Oh, holy shit! I'm as much concerned about privacy as any other next guy and then probably more, but this is crystal clear:
1) Do you think there's a need for authorization (you can go in, you can't go in)?
2) If yes, then you need authentication. As in you *need* authentication or else no one will be sure the authorized guy is the one meant to be authorized.
3) If you need authentication, then biometrics is quite a good candidate (while not absolutly great: once it gets tampered there's no easy replacement)

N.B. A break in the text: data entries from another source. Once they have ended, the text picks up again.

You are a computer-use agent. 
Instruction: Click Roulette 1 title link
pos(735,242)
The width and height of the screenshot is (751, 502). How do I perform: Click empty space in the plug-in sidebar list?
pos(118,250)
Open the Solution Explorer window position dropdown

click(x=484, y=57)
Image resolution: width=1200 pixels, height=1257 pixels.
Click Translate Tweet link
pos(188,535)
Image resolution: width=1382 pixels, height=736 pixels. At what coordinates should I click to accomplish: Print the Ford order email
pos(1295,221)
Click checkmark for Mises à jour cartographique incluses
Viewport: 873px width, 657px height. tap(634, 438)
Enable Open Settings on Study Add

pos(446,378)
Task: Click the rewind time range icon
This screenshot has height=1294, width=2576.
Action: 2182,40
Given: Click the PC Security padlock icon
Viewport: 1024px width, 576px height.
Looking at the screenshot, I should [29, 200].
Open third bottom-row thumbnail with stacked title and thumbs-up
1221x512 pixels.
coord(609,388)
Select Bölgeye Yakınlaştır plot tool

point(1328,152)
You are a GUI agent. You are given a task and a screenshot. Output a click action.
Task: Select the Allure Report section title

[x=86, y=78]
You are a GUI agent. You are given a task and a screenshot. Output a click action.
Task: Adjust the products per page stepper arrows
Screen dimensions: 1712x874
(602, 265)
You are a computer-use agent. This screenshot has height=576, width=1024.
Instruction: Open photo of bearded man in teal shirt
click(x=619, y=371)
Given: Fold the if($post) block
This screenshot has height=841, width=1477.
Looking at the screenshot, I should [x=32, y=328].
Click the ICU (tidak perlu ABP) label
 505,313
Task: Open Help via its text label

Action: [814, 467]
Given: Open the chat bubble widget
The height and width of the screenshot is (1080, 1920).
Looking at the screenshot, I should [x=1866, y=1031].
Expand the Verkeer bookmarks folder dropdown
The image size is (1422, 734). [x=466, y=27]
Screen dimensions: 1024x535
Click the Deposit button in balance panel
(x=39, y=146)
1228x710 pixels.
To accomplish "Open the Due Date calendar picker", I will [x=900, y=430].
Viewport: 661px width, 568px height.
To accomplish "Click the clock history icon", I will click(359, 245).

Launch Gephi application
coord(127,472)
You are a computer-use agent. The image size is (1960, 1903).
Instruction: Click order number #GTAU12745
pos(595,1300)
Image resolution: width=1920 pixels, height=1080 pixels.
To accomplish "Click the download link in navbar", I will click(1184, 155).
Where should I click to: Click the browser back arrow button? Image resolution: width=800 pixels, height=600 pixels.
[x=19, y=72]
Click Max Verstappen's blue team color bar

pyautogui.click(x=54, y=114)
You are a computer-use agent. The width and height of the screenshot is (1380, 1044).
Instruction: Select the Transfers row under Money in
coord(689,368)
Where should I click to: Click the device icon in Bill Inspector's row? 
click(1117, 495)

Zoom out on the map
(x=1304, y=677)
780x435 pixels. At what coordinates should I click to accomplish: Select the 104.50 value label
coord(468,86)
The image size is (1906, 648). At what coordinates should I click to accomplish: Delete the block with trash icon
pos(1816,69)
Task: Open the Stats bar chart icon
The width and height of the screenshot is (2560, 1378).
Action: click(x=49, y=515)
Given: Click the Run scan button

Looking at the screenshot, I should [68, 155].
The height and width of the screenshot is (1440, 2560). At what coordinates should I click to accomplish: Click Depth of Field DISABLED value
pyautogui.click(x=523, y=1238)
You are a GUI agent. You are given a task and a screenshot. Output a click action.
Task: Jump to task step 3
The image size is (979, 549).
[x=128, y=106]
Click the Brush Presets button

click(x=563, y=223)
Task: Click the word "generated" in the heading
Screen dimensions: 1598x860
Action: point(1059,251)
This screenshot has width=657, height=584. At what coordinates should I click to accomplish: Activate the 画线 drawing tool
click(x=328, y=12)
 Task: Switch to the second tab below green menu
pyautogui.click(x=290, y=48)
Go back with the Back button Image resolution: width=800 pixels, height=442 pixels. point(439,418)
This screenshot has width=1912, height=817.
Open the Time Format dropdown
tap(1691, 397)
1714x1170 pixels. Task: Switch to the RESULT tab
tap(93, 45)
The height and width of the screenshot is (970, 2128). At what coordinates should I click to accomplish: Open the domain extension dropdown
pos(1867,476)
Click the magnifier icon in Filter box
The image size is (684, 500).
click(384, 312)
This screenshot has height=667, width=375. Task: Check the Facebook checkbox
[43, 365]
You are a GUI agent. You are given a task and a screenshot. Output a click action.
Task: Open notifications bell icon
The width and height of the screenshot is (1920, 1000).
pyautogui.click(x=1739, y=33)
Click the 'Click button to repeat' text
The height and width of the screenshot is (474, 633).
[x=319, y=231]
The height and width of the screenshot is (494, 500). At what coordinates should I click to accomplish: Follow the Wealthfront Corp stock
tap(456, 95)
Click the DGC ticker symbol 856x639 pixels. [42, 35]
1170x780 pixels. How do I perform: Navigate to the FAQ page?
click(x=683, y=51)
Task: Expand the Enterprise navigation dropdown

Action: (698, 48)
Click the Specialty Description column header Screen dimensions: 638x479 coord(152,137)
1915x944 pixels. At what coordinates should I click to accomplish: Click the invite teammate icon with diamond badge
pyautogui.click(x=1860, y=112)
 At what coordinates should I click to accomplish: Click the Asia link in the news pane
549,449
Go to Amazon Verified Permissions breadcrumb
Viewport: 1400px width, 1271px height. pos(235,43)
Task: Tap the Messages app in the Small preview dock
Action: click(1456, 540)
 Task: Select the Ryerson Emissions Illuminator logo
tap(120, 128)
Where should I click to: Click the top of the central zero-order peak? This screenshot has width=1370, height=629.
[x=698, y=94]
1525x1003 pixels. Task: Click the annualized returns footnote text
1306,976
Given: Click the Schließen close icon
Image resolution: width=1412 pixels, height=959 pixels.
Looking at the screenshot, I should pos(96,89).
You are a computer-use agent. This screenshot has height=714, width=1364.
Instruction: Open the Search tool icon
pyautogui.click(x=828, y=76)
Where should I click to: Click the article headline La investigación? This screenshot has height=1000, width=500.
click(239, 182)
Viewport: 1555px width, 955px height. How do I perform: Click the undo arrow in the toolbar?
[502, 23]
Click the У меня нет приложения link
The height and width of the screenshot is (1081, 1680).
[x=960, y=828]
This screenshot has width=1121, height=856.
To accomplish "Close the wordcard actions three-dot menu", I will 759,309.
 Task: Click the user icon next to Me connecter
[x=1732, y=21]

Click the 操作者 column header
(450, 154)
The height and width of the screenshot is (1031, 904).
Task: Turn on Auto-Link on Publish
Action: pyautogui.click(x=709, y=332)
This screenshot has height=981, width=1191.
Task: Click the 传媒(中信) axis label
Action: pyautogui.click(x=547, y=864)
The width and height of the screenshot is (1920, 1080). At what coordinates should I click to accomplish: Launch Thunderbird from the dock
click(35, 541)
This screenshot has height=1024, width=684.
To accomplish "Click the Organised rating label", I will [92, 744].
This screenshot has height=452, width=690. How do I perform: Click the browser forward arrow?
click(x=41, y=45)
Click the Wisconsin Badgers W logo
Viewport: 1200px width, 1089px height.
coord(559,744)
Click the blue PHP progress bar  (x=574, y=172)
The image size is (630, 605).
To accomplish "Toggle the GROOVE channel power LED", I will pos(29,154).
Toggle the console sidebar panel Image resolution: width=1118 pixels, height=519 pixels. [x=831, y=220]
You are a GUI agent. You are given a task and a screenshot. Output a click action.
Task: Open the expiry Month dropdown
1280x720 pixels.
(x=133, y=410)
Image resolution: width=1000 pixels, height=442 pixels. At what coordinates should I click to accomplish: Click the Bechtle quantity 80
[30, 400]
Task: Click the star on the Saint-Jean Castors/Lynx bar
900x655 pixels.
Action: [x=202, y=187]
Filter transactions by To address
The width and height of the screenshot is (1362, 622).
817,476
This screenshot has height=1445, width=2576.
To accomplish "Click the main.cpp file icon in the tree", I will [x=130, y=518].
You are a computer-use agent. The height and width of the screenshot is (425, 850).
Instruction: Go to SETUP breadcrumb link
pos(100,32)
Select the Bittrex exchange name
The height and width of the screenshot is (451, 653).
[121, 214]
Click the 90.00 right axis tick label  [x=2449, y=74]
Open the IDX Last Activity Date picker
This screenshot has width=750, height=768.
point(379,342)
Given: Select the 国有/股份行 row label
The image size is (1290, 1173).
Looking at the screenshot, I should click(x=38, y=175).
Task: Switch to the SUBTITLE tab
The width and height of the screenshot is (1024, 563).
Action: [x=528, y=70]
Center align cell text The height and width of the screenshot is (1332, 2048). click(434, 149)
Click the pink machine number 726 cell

Privacy is not about nobody tracking your steps; it's about nobody tracking your steps except for really valid reasons and only for as long as those valid reasons stand valid.
Privacy doesn't seem to be the real issue here, unless they're selling your prints to the Feds. What I would like to know is: given the fact that these things don't work worth a damn, why would they be using a system like this in the first place?
I mean, if I had to use a fingerprint scanner for identification, I'm the kind of person who would fool with it just for fun. The only way they have been able to make them "reliable" -- that is, reliably accept your fingerprint and not lock you out -- was to loosen up the match criteria enough that they are much too prone to false positives, which in turn makes them easy to fool.
I would do things like clock in Susan for four hours when she is really on vacation in Hawaii, for example, just to see what happens. Or clock in Sam at 3 a.m. so that when he comes around at noon and scans, he's really clocking out. And so on. Consider it like friendly hacking... you are showing the owners that their system just doesn't work. It's a useful technique when they simply won't listen to reason.
Sheesh... this is the same as having public and private encryption keys. The private one is for you, the public one is... you guessed it, public, and cannot be used to reproduce or fake the private one. They only store enough data to verify your fingerprint again. VERIFICATION and IDENTIFICATION are two very different things. No privacy issue.
Move along, nothing to see here...
GEEZ! The Slashdoters sure can pitch a fit about nothing!
These devices only store a few numbers that were derived from the patterns of your prints. They don't store anything near the actual image. When you re-scan your finger to clock in it creates a new set of numbers and looks for a set that is statistically close to something it has in it's database. Usually you have to enter a PIN as well because these things do such a crappy job that without knowing where to start, it would have a terrible time figuring out which of the stored sets of numbers match up to the one you just scanned in. I'm not saying that some systems can't do a great job. I'm just saying that the kinds of systems they sell for time-clocks are usually pretty lame. Especially after they get beat around for a while. So all these time-clock units really do is determine if the clock-in scan is statistically close enough to the original scan to be more likely to be you than some other employee. The actual data stored is less personally identifiable than your name. Are you gonna complain if they ask you to give your name when you clock in?
I also seriously doubt that these things produce any form of standardized data that could be transferred to any other system. Heck, sometimes the scans won't match up just because you bought a slightly different model from the same manufacturer to replace a broken unit. Ever try to troubleshoot one of these systems? It is a nightmare.
So, you have nothing to worry about. "They" are more likely to track you by mere facial recognition via security cameras than by your fingerprints.
OK, I've actually never faked a fingerprint myself. But I've read about research on it in Bruce Schneier's blog:
http://www.schneier.com/crypto-gram-0205.html#5
Care to guess what the batting average of most fingerprint readers was against someone trying to fool them?
(Answer: the eleven commercial fingerprint ID systems, together, wouldn't defeat my son's blindfolded Little League team.)